Fortunately, for those who want to ensure the integrity of their data, there are tried and true methods for performing that activity. Recent developments even provide a more modern, holistic look at data integrity.
At the Xavier Artificial Intelligence (AI) Summit held virtually in August 2020, a session addressed data integrity and the challenges for artificial intelligence. Industry veteran Steve Niedelman discussed the importance and criticality of data, the consequences of data integrity failures, and how to find and eliminate data integrity issues.
Niedelman is the Lead Quality System and Compliance Consultant in the FDA and Life Science Practice at Washington, D.C. office of law firm King and Spalding. He completed a 34-year distinguished career with FDA and serves as a consultant to medical device, drug, biologics, tobacco, and other FDA-regulated industries.

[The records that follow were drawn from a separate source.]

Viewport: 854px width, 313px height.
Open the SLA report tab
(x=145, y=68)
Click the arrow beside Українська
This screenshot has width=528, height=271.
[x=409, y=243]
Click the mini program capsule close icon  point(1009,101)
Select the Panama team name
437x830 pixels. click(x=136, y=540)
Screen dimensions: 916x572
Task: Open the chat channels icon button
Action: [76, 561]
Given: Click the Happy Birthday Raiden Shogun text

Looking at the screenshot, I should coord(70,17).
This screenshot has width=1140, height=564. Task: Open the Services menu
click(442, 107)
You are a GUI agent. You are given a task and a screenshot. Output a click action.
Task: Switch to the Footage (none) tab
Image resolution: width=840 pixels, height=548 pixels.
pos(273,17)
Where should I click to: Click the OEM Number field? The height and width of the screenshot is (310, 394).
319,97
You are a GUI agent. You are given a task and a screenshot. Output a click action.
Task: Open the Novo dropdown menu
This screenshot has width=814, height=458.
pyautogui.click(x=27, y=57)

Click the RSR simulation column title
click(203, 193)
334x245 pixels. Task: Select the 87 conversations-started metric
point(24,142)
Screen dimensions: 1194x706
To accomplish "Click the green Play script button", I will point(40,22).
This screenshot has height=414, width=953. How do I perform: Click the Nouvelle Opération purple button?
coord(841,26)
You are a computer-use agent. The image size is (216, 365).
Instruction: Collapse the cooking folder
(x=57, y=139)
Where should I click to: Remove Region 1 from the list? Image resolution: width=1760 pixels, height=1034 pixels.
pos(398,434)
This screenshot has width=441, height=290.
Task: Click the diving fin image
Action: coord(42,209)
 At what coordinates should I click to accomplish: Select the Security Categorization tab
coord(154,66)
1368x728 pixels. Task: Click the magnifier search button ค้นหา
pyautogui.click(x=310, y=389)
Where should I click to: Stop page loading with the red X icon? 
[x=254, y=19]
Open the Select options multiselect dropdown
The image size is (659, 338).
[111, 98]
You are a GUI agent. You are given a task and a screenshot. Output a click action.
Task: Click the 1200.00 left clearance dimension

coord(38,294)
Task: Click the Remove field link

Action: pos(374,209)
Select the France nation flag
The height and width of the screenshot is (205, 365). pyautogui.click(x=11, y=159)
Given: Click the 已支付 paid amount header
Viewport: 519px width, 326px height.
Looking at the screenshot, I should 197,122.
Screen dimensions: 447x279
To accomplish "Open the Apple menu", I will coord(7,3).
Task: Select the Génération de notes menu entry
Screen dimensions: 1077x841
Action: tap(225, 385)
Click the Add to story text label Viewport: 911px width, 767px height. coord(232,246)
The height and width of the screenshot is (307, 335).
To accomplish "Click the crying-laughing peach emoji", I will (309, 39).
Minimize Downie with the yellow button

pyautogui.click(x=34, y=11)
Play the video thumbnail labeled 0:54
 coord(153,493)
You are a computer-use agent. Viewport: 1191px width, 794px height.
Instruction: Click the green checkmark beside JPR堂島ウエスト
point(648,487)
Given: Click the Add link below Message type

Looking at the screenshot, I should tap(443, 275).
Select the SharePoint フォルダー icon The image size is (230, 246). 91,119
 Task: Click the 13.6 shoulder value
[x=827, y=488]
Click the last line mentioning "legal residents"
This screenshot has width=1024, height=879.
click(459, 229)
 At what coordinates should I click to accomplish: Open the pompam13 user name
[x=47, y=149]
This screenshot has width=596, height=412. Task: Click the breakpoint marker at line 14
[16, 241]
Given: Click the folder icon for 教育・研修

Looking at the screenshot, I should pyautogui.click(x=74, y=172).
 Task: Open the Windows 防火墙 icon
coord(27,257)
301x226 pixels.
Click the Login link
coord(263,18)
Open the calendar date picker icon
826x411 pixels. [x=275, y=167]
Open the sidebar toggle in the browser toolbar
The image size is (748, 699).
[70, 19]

Although not an attorney, Niedelman is an FDA drug, biologics, and medical device expert.
“Solid data integrity provides a foundation for the quality and safety of pharmaceuticals and medical devices in the product development and manufacturing phases of the product lifecycle,” Niedelman maintained. “It plays a fundamental role in ensuring that the decisions being made by a company have the supportive documentation behind them and that they can be defended.”
FDA: Under a Data Integrity Microscope
“It is important to understand that everything you do, everything FDA will look at is based upon the integrity of your data,” Niedelman emphasized.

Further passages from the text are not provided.